TLDR:
- Tesla stock currently trades at $392.21 with a market cap of $1.3T, up 2.22% ($8.53) as of February 4, 2025
- CEO Elon Musk predicts Tesla could reach $15T market cap, primarily driven by autonomous robotaxi service launching June 2025
- Morningstar raised Tesla’s fair value estimate to $250 from $210, still viewing current price as 60% overvalued
- Tesla delivered 1.79M vehicles in 2024, slightly below 2023’s 1.81M, but growth expected to resume with new affordable vehicle launch mid-2025
- Company maintains strong financial position with $33.6B in cash/investments versus $7.4B total debt
Tesla’s stock continued its upward trajectory in early February 2025, trading at $392.21 per share with a market capitalization of $1.3 trillion, despite reporting slightly lower vehicle deliveries in 2024 compared to the previous year.
The electric vehicle maker delivered 1.79 million vehicles in 2024, falling short of 2023’s 1.81 million units. However, investors appear more focused on CEO Elon Musk’s ambitious predictions and the company’s upcoming projects rather than current delivery numbers.
During Tesla’s fourth-quarter earnings call, Musk made his boldest prediction yet, suggesting Tesla could become worth more than $15 trillion – exceeding the combined value of Apple, Microsoft, Nvidia, Alphabet, and Amazon. This would represent a roughly 10-fold increase from its current valuation.

The foundation of Musk’s prediction rests heavily on Tesla’s autonomous driving program and planned robotaxi service, scheduled to launch in June 2025. Musk argues that autonomous vehicles could operate 50-55 hours per week, compared to the typical 10 hours for privately owned cars.
Tesla’s financial position remains robust, with cash, cash equivalents, and investments exceeding $33.6 billion as of September 30, 2024. This considerably outweighs the company’s total debt of approximately $7.4 billion.

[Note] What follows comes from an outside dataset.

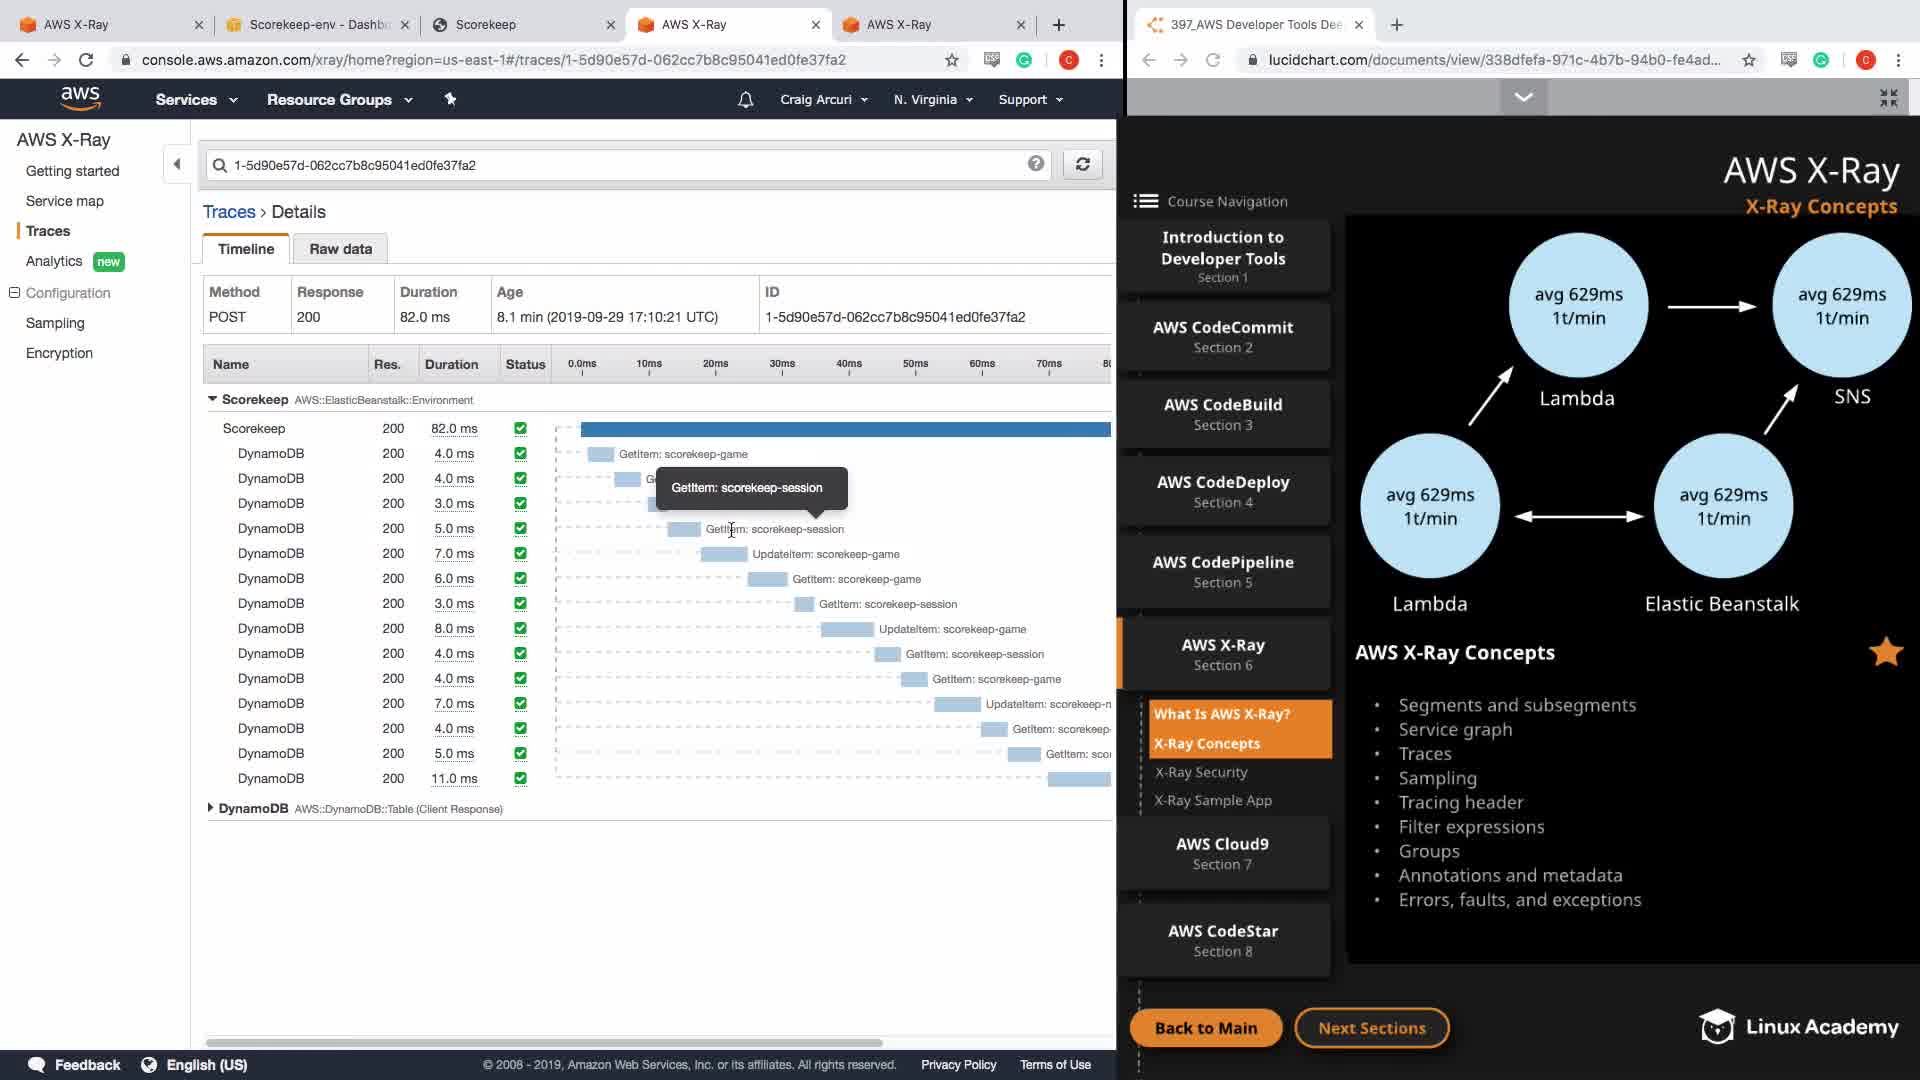Viewport: 1920px width, 1080px height.
Task: Click the refresh trace button
Action: click(x=1082, y=164)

Morningstar analysts recently raised their fair value estimate for Tesla stock to $250 per share, up from $210, citing expectations of higher autonomous driving software adoption and faster growth in the energy storage business. However, this new target still sits well below the current trading price.
The company’s automotive gross profit margins excluding credits declined in the fourth quarter, dropping to the mid-teens from 20% in the third quarter. Analysts expect continued pressure on margins due to price competition, particularly in the Chinese market.
Tesla plans to launch a more affordable vehicle version using the Model Y platform by mid-2025, which is expected to help resume delivery growth. However, the production ramp-up of this new model could temporarily impact profits.
The company’s autonomous driving software development continues to progress, with management reporting improvements during the recent earnings call. This advancement is crucial for Tesla’s planned robotaxi service launch.
For comparison, Uber currently generates approximately $160 billion in gross bookings. Musk suggests that in an autonomous vehicle scenario, similar revenue could be achieved with software-like gross margins of around 80%, as there would be no drivers to pay.
Tesla maintains a strong brand position in the luxury automaker segment, commanding premium pricing while leveraging its EV manufacturing expertise to produce vehicles at lower costs than competitors.
The company’s debt structure remains favorable, with total debt excluding vehicle and energy product financing at just over $10 million. Tesla has historically used credit lines, convertible debt financing, and equity offerings to fund its growth plans.
Competition in the EV market continues to intensify, with traditional automakers and new entrants investing heavily in electric vehicle development. This competitive pressure has contributed to Tesla’s recent price adjustments across various markets.